Parts of the exercise —
a: From the text on the Seletar Lookout Tower, reproduce word for word the passage starting with "Seletar Lookout Tower was" and going on through "10 Aug 1969.".
b: Using the text on the Seletar Lookout Tower that follows, answer each of these briefly:
(i) Who officiated the opening of Seletar Reservoir?
(ii) Which body designed and built the concrete tower?
(iii) How many remaining Lookout Towers in Singapore did NHB research?

======== Page ========

Eye in the Sky - Seletar Lookout Tower

Seletar Lookout Tower was constructed in 1969 to mark the inauguration of Seletar Reservoir. The opening of the reservoir also coincided with the 150th year of Singapore’s founding and was officiated by Princess Alexandra from United Kingdom on 10 Aug 1969.

The concrete tower was designed and built by the Public Works Department and features a unique “rocket-shape” characteristic of the “Space-Age” architecture popular in the 1960s. The space exploration fervour also reached its zenith in 1969 when astronauts from Apollo 11 successfully landed and walked on the Moon for the first time.

The 60 ft high lookout tower overlooks a 2,700 acre reservoir, the biggest impounding reservoir in Singapore at that time. The beautiful combination of the reservoir’s scenery, the lush greenery of the adjoining nature reserves and the iconic tower drew in weekend crowds in the 1970s and 1980s. The park is a popular spot for couples and families alike.


EYE IN THE SKY

NHB embarked on its research on the four remaining Lookout Towers in Singapore to enhance existing historical and architectural understanding of these iconic landmarks which were built between the 1960s and the 1970s as “observation decks” to view Singapore’s growth and development in the areas of infrastructure, housing, industrial development and recreation.

======== Stored data ========

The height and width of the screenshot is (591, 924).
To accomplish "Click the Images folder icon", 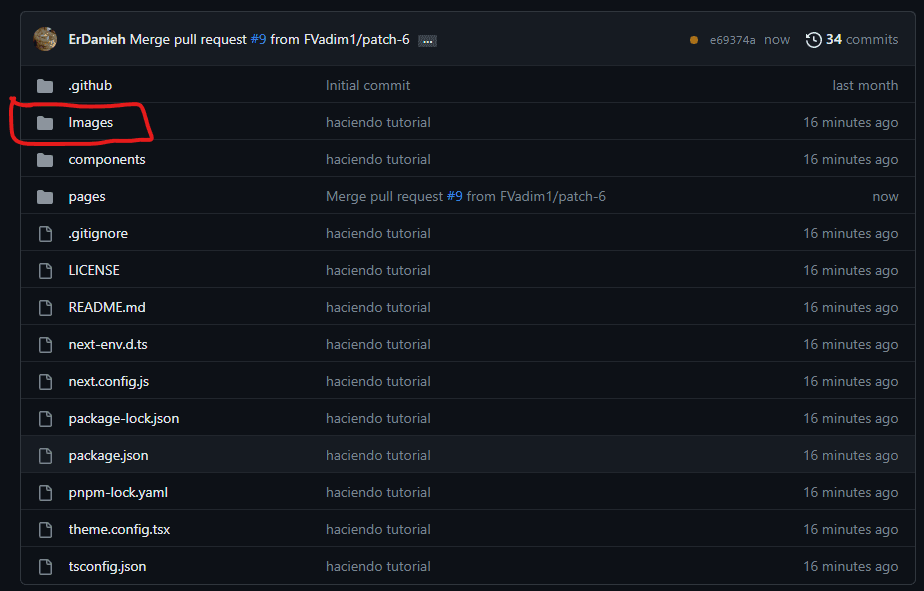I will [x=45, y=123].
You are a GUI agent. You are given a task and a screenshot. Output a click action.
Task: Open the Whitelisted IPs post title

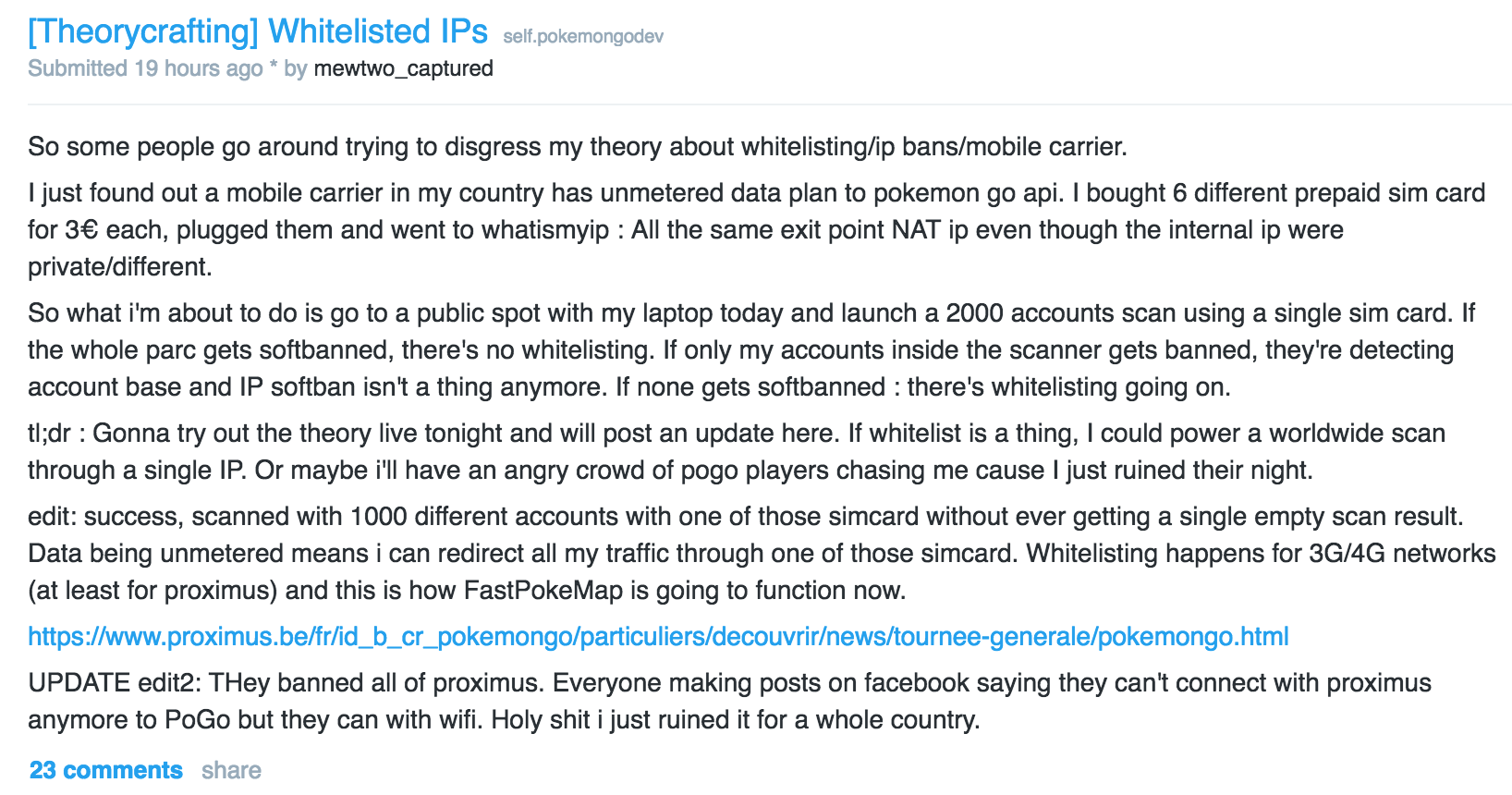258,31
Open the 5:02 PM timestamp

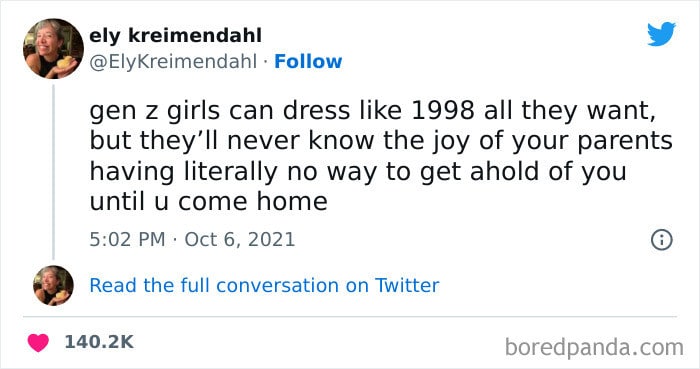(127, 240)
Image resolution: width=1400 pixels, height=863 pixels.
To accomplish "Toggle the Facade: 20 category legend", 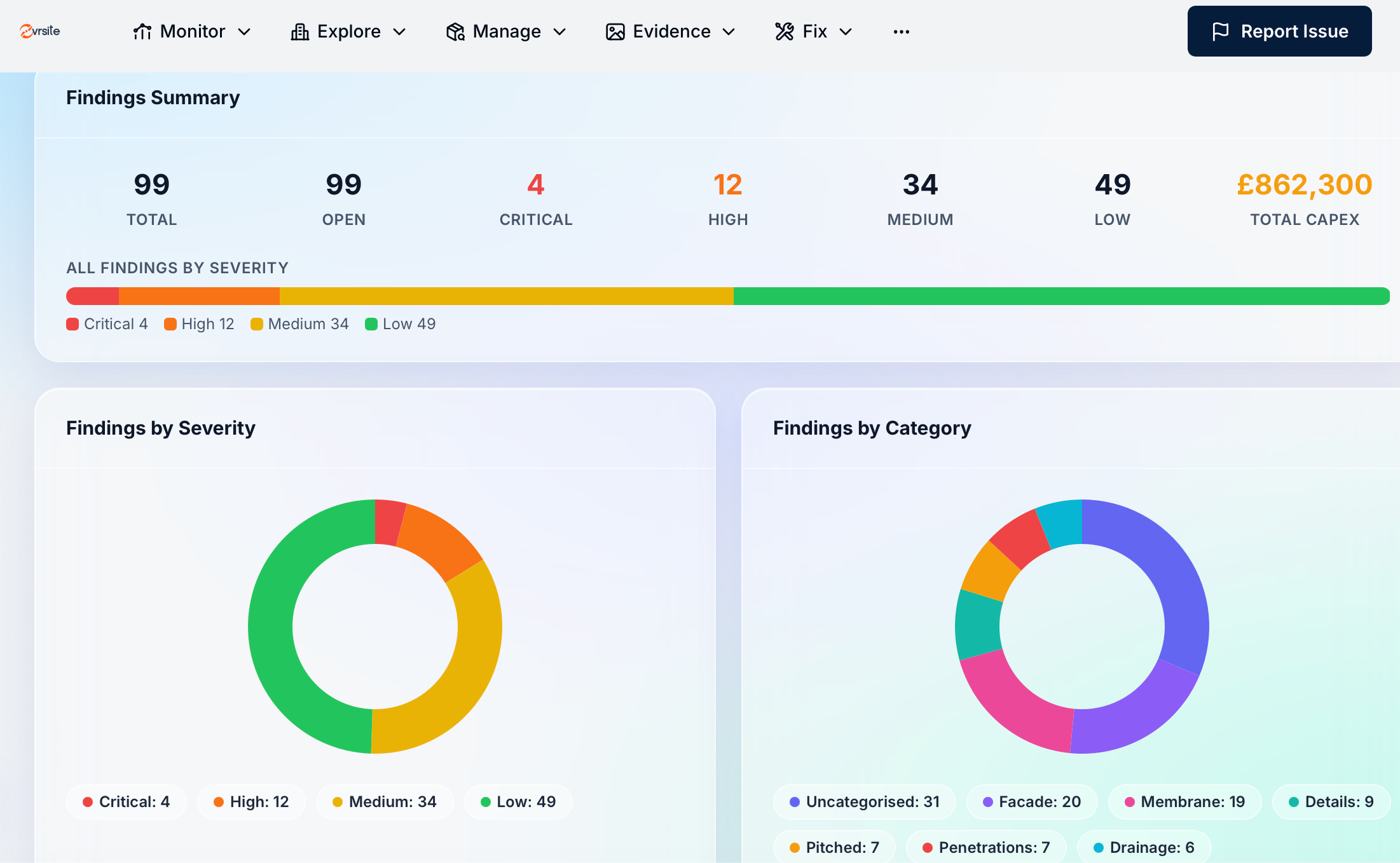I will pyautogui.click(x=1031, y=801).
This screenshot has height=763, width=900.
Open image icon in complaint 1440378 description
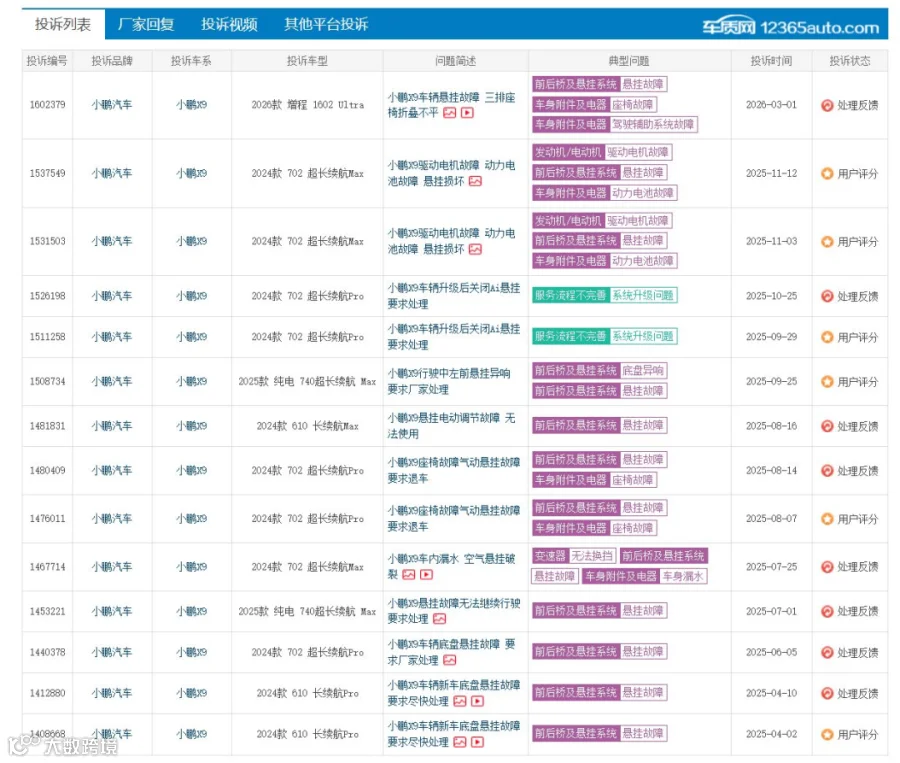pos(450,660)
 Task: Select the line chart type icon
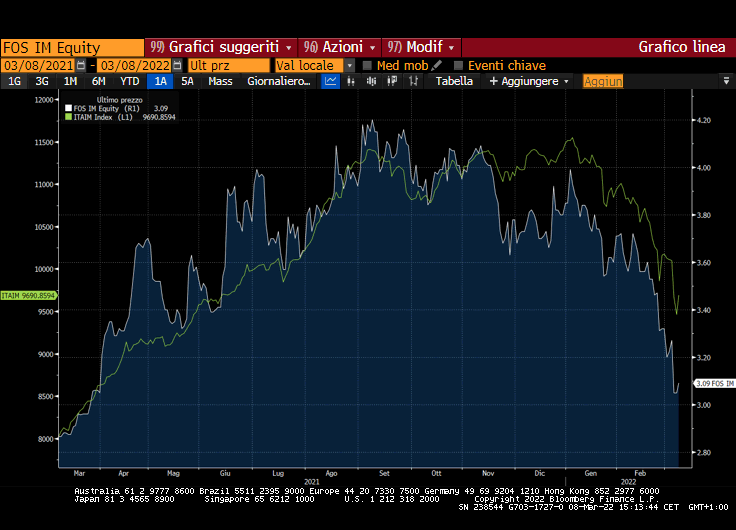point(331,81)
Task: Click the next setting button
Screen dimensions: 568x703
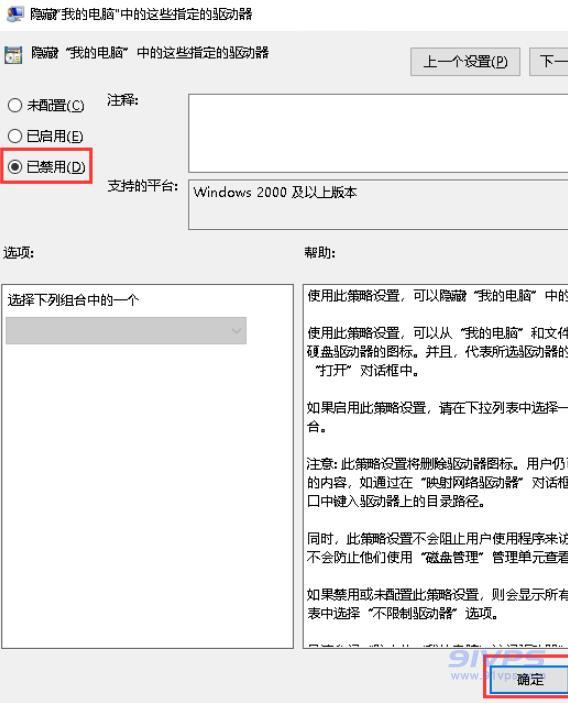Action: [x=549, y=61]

========

Answers —
a:
Seletar Lookout Tower was constructed in 1969 to mark the inauguration of Seletar Reservoir. The opening of the reservoir also coincided with the 150th year of Singapore’s founding and was officiated by Princess Alexandra from United Kingdom on 10 Aug 1969.

b:
(i) Princess Alexandra from the United Kingdom
(ii) The Public Works Department
(iii) Four